Cast:
Christian Bale as Russell Baze
Casey Affleck as Rodney Baze Jr.
Woody Harrelson as Harlan DeGroat
Zoe Saldana as Lena Taylor
Willem Dafoe as John Petty
Sam Shepard as Gerald ‘Red’ Baze
Forest Whitaker as Chief Wesley Barnes
Bingo O’Malley as Rodney Baze Sr.
Tom Bower as Dan Dugan
Bobby Wolfe as Dwight Van Dunk
Directed by Scott Cooper
Story:
Russell and Rodney Baze (Christian Bale, Casey Affleck) have had troubling times over the past few years with Russell sent to jail for a drunk driving incident and his younger brother Rodney coming back from fighting in Iraq, completely broke and owing money to a local bar owner (Willem Dafoe). When Rodney disappears after traveling up to the Appalachians to compete in an underground bare knuckle fight run by Harlan DeGroat (Woody Harrelson), Russell follows after him, hoping he’s still alive.
Analysis:
The influences for “Crazy Heart” director Scott Cooper’s second movie are literally dripping off the film’s sleeve to the point where it almost feels like “Out of the Furnace” could be a remake, but no, it’s an original screenplay based in a setting we don’t often see in movies, the Pittsburgh suburb of Braddock and the world of underground bare knuckle boxing.
The film starts in a rather unconventional way, introducing us to Woody Harrelson’s Harlan DeGroat, a brutal mountain man considered a “nasty son of a b*tch” who is in the process of humiliating his date at the drive-in. It’s an odd way to start a movie that’s really about Christian Bale and Casey Affleck’s brothers, but we meet them soon enough and get to see their lives as the older brother works in the local steel furnace and his younger brother gambles away money he doesn’t have. Russell ends up in jail after getting into a drunk driving accident that kills a kid and his younger brother heads to Afghanistan. They’re reunited some unknown amount of time later with Rodney doing so poorly moneywise he gets involved with underground boxing for money. Eventually, the paths of all three men will collide, and when things go wrong, Russell needs to bail his younger brother out.
At its core, this is a fairly simple story, which is why it confuses matters by starting the story years before necessary to show Russell going to jail while his younger brother goes off to war.
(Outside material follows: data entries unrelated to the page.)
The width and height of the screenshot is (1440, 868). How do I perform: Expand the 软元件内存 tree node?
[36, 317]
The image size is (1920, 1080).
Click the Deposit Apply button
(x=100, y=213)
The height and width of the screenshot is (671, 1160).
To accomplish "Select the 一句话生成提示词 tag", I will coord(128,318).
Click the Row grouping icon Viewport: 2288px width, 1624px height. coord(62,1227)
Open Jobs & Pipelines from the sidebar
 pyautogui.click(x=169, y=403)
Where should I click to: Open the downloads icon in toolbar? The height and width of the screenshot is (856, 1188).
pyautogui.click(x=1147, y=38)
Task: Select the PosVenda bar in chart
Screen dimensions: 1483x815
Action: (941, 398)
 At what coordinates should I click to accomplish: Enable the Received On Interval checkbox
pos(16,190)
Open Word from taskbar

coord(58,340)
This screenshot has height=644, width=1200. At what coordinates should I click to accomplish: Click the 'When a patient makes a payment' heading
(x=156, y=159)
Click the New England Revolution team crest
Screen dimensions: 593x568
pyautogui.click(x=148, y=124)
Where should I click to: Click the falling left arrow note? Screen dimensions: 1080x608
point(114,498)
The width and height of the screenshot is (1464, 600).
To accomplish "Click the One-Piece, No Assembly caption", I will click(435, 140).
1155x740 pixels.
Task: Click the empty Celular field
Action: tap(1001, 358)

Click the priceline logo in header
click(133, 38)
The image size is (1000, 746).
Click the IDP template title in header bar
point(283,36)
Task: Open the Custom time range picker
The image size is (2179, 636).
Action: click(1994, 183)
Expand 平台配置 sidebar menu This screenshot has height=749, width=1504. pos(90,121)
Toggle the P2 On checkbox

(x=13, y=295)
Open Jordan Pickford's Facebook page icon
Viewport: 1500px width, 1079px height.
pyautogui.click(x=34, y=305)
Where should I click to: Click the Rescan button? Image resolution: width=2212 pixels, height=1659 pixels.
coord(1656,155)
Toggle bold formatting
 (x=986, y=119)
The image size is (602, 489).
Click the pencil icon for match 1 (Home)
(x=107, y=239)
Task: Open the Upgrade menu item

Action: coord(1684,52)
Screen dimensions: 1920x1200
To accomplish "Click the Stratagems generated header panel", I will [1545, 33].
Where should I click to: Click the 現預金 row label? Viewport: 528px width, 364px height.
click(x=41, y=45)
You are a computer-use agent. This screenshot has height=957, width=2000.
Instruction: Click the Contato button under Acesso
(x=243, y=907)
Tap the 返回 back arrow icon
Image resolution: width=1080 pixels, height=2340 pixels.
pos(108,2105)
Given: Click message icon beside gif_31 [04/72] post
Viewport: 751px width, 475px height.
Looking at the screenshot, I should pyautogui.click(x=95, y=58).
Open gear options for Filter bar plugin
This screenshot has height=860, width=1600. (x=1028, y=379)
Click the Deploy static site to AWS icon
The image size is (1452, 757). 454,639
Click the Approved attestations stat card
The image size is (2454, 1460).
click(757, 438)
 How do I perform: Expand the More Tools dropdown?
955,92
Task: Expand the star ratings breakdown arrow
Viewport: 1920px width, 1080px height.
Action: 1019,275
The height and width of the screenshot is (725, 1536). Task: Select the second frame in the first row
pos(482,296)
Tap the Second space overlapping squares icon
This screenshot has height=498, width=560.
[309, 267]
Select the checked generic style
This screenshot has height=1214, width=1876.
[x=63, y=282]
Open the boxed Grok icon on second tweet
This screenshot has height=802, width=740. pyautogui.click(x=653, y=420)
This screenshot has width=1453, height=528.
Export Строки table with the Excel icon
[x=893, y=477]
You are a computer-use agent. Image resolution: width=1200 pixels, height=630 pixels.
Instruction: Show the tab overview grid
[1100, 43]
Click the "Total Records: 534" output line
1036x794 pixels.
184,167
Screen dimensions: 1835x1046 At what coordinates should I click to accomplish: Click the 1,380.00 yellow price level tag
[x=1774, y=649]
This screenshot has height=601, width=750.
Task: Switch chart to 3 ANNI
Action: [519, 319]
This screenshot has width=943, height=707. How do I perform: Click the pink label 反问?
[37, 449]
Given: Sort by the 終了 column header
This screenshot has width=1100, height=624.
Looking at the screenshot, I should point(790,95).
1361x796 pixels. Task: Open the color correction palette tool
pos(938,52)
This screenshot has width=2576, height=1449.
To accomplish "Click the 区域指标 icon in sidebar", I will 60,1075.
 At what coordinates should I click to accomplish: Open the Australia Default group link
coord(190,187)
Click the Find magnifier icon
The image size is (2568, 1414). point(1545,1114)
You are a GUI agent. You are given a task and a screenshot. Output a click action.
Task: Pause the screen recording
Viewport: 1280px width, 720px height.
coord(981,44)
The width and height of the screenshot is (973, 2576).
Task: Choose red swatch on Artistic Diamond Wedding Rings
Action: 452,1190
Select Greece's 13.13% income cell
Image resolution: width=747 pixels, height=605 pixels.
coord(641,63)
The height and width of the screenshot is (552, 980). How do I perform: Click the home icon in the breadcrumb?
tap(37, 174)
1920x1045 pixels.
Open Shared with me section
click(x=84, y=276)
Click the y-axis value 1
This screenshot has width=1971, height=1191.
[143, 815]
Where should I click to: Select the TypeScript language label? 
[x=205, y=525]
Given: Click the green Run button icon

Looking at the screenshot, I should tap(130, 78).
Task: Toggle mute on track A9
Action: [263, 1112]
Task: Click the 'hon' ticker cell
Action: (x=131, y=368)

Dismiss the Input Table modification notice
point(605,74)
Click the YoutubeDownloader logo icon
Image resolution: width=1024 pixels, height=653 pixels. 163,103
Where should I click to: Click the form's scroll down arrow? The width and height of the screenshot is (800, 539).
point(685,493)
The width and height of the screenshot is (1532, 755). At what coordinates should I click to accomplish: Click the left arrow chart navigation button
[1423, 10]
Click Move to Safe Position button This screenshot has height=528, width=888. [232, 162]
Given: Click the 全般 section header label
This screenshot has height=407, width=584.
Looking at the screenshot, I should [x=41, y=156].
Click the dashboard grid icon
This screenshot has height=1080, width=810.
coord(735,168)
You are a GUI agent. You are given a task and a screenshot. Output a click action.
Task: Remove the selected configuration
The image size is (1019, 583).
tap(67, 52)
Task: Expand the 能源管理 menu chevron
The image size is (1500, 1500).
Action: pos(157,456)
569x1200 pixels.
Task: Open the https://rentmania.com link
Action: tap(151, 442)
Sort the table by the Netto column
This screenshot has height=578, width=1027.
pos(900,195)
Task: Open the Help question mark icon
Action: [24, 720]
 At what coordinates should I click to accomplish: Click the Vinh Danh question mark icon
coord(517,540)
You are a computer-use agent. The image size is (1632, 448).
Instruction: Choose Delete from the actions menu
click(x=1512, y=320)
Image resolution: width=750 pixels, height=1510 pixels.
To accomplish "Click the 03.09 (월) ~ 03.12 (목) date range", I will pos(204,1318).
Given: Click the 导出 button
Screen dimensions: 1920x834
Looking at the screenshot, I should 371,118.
In fact, the amount of time spent with Bale in jail, which has very little to do with the rest of the story, seems like a waste of time, since the movie’s first 24 minutes could have been explained in dialogue or even in flashback. During this sequence, it’s so hard to tell how much time has passed because Bale’s look never changes compared to Affleck’s that it almost defeats its own purpose.
That’s not to say that neither Bale nor Affleck are giving Cooper their all. Both performances are memorable enough, but at this point, we’ve seen so many movies about ex-convicts and the storytelling feels so disjointed as if Bale and Affleck are in two very different movies.
What it comes down to is that Cooper’s screenplay isn’t quite on par with “Crazy Heart” feeling like all of his characters overuse the “F-word” which is often a sign of lazy writing, but some of his actors also go overboard with the scenery chewing (especially Affleck). Most of the characters seem like typical cinematic white trash we’ve seen before with each actor trying to make more of their character by overdoing their accent. This is particularly true with Forest Whitaker, but at least he’s understandable, which can’t be said about Woody Harrelson’s Harlan, who speaks with such a heavy accent, he’s almost impossible to understand.
Even so, it’s Harlan’s unpredictability that makes him a menace that feels real and the film generally gets better after an hour when the setting switches to the Appalachians and Harlan’s motley entourage. (We’ll just have to have faith in Cooper’s research that there really are mountain men living in New Jersey’s Ramopos who stage bare-knuckle boxing matches.)
Zoe Saldana’s role in the movie as Russell’s girlfriend is so minimal and inconsequential it’s hard to understand why she’s even in the movie except to prevent it from turning into more of a “sausage fest.” Sam Shepard is a far more welcome supporting character as the boys’ uncle, and he has a number of strong dramatic scenes with Bale. Willem Dafoe does just fine as John Petty, the bookie and loan shark who gets Rodney involved in the fighting circuit.
One thing that does make “Out of the Furnace” somewhat unique is its setting and Cooper does a fine job capturing the locale with sweeping aerial shots of the steel town in which he shot, but there’s no real mystery to what happened to Rodney (since we watched it unfold), so the movie always feels fairly predictable on where it’s going. The bland score by Dickon Hinchliffe also does very little to enhance any sense of tension or emotion Cooper was trying to create.
The Bottom Line:
It’s fairly obvious what Cooper was going for with this gritty crime thriller that pays homage to films that thrived in the ?70s, but other than some decent performances from Bale and Harrelson, this feels like it could have been executed better.
Out of the Furnace platforms in New York and Los Angeles on Wednesday, December 4, then expands nationwide on Friday, December 6.